Please use this identifier to cite or link to this item: http://ddms.usim.edu.my:80/jspui/handle/123456789/14852
Title: Risk Sharing Financing Of Islamic Banks: Better Shielded Against Interest Rate Risk?
Authors: Mirzet SeHo, Alaa Alaabed
Abul Mansur Mohammed Masih
Keywords: Keywords: Islamic banks, risk-sharing, financing, interest rate, dynamic system GMM.
Issue Date: Dec-2016
Publisher: Universiti Sains Islam Malaysia
Abstract: Abstract In theory, risk sharing based Financing (RSF) is considered a corner stone of Islamic finance. It is argued to render Islamic banks more resilient to shocks. In practice, however thus feature of Islamic financial products is almost negligible. Instead, debt-based instrument, with conventional like features, have overwhelmed the nascent industry. In addition, the framework of present-day economic, regulatory and financial reality inevitable exposes Islamic banks in dual banking systems to problems of conventional banks.
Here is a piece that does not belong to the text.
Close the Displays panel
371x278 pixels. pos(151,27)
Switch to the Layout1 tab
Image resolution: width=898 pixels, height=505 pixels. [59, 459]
This includes, but is not limited to, interest risk rate. Empirical evidence has, thus far, confirmed such exposures, despite Islamic bank’s interest-free operations. This study applies system GMM in modeling the determinants of RSF, and finds that RSF is insensitive to changes in interest rates. Hence, our result provide support to the “stability” view of risk-sharing-based financing. This suggest RSF as the way forward for risk management at Islamic banks, in the absence of widely acceptable Shariah compliant hedging instruments. Further support to the stability view is given by evidence of counter-cyclicality. Unlike debt-based lending that inflates artificial asset bubbles through credit expansion during the upswing of business cycles, RSF is negatively related to GDP growth. Our result also imply a significantly strong relationship between risk- sharing deposits and RSF. However, the pass- through of these deposits to RSF is economically low. About 40 percent of risk-sharing deposits are channeled to risk-sharing financing. This raises questions on the validity of the industry’s claim that depositors accustomed to conventional banking shun away from risk sharing and signals potential for better balance sheet management at Islamic banks. Overall, our findings suggest that, on the one hand, Islamic banks can gain ‘independence’ from conventional banks and interest rates through risk- sharing products, the potential for which is enormous. On the other hand, RSF could enable policy makers to improve systemic stability and restrain excessive credit expansion through its counter cyclical features.